§ **Task objective**
Copy the entries below verbatim, beginning at the line that contains "Click edit icon for the fdsa case" and continuing through the last line of the entries.
## Begin Data listing
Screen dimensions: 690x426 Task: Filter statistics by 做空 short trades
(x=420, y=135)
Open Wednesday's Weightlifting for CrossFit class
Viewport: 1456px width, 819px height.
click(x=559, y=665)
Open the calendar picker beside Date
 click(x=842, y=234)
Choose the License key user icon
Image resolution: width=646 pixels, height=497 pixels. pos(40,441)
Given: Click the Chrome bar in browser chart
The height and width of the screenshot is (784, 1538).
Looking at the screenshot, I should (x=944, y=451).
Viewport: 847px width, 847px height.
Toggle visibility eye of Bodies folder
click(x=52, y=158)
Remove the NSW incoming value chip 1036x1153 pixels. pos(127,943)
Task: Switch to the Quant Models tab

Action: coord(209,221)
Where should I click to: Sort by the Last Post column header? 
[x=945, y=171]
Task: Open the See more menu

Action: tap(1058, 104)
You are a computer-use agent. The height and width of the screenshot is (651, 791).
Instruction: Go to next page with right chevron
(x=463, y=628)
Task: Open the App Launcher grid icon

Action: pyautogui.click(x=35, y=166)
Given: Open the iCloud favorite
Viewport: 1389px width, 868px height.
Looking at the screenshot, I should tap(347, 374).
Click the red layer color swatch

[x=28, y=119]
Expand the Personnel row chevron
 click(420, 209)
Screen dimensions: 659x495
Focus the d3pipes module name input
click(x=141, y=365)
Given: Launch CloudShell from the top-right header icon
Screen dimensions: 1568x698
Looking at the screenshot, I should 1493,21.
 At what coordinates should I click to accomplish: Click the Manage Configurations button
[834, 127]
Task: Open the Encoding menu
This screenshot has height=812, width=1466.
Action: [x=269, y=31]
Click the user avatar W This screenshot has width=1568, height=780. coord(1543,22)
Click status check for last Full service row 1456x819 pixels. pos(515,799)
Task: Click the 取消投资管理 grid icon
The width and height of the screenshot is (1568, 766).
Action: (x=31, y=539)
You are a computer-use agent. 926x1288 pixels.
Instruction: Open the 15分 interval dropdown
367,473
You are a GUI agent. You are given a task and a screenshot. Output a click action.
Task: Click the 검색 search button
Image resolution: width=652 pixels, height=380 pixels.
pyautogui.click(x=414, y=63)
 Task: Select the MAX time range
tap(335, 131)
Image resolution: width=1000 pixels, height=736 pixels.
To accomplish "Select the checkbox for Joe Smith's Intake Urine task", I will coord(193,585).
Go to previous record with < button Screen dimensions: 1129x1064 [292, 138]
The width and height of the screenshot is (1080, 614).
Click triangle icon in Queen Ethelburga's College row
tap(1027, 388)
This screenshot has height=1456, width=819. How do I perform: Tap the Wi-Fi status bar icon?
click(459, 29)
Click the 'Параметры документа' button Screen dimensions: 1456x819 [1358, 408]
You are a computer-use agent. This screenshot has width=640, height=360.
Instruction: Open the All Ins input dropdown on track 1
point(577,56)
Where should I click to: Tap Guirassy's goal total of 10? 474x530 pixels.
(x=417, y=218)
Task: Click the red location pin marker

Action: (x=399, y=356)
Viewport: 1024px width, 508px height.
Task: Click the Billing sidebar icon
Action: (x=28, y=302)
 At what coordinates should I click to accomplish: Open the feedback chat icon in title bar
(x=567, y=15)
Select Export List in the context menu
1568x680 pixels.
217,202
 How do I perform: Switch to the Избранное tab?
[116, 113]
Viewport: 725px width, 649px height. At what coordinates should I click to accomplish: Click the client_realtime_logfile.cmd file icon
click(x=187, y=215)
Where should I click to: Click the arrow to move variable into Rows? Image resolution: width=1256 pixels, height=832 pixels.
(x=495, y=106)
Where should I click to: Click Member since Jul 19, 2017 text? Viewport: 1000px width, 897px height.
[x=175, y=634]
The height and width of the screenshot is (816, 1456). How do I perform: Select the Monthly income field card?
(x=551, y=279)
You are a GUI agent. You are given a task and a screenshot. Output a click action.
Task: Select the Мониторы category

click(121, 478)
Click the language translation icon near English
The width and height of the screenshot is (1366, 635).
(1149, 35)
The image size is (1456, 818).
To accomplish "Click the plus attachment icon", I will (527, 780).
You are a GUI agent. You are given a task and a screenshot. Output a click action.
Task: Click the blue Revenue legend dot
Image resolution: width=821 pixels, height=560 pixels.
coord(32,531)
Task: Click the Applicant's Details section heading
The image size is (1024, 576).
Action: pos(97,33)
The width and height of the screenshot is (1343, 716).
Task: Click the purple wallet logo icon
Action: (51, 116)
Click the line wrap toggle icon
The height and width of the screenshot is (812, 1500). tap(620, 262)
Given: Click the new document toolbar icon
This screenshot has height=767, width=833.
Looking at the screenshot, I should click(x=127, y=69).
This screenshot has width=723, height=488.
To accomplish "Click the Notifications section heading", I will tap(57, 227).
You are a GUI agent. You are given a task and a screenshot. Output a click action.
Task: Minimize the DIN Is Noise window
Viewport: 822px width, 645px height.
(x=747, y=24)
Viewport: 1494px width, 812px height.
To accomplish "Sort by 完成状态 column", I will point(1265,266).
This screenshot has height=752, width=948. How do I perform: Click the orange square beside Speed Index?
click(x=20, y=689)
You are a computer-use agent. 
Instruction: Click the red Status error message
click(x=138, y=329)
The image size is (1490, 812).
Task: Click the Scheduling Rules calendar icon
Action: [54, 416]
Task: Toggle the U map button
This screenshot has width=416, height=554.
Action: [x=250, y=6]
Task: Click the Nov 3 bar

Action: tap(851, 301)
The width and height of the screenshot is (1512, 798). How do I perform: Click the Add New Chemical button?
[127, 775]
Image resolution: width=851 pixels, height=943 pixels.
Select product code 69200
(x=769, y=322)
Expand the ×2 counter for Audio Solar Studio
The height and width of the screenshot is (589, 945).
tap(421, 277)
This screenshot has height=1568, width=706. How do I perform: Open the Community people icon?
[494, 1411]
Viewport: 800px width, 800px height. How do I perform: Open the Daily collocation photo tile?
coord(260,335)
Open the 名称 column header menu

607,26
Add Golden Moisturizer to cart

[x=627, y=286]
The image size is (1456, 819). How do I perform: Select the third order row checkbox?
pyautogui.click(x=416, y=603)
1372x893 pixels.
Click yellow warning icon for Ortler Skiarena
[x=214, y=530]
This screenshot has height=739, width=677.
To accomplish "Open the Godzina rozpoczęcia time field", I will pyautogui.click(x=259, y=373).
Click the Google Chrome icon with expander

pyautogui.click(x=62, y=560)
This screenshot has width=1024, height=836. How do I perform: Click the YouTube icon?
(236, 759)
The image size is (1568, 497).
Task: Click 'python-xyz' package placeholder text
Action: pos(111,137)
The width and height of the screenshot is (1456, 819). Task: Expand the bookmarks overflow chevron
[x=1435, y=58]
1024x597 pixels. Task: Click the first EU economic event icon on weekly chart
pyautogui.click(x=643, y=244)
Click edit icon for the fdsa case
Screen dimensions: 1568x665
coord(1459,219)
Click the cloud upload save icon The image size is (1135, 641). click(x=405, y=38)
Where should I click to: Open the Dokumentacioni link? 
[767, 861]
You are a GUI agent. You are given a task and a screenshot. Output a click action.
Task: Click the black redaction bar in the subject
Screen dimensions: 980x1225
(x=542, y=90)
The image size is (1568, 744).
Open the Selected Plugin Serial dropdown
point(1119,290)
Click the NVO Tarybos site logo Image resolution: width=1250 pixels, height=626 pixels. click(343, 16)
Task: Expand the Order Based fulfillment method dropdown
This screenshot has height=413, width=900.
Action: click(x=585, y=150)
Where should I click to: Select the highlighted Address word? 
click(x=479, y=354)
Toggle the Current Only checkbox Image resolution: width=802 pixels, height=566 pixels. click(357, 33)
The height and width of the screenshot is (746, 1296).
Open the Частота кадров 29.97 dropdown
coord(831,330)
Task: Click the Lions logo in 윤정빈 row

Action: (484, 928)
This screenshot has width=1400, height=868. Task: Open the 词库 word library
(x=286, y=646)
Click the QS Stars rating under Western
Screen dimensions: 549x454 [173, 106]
## End Data listing
§ **Response to the task**
Click edit icon for the fdsa case
Screen dimensions: 1568x665
coord(1459,219)
Click the cloud upload save icon The image size is (1135, 641). click(x=405, y=38)
Where should I click to: Open the Dokumentacioni link? 
[767, 861]
You are a GUI agent. You are given a task and a screenshot. Output a click action.
Task: Click the black redaction bar in the subject
Screen dimensions: 980x1225
(x=542, y=90)
The image size is (1568, 744).
Open the Selected Plugin Serial dropdown
point(1119,290)
Click the NVO Tarybos site logo Image resolution: width=1250 pixels, height=626 pixels. click(343, 16)
Task: Expand the Order Based fulfillment method dropdown
This screenshot has height=413, width=900.
Action: click(x=585, y=150)
Where should I click to: Select the highlighted Address word? 
click(x=479, y=354)
Toggle the Current Only checkbox Image resolution: width=802 pixels, height=566 pixels. click(357, 33)
The height and width of the screenshot is (746, 1296).
Open the Частота кадров 29.97 dropdown
coord(831,330)
Task: Click the Lions logo in 윤정빈 row

Action: (484, 928)
This screenshot has width=1400, height=868. Task: Open the 词库 word library
(x=286, y=646)
Click the QS Stars rating under Western
Screen dimensions: 549x454 [173, 106]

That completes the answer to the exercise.